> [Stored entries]
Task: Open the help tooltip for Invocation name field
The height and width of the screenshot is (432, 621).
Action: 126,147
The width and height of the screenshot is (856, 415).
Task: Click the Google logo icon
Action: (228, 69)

> [Problem details]
Please transcribe exactly the line containing "The height and" and every line after it to the end of the data, and no other lines.

> [Response]
The height and width of the screenshot is (432, 621).
Action: 126,147
The width and height of the screenshot is (856, 415).
Task: Click the Google logo icon
Action: (228, 69)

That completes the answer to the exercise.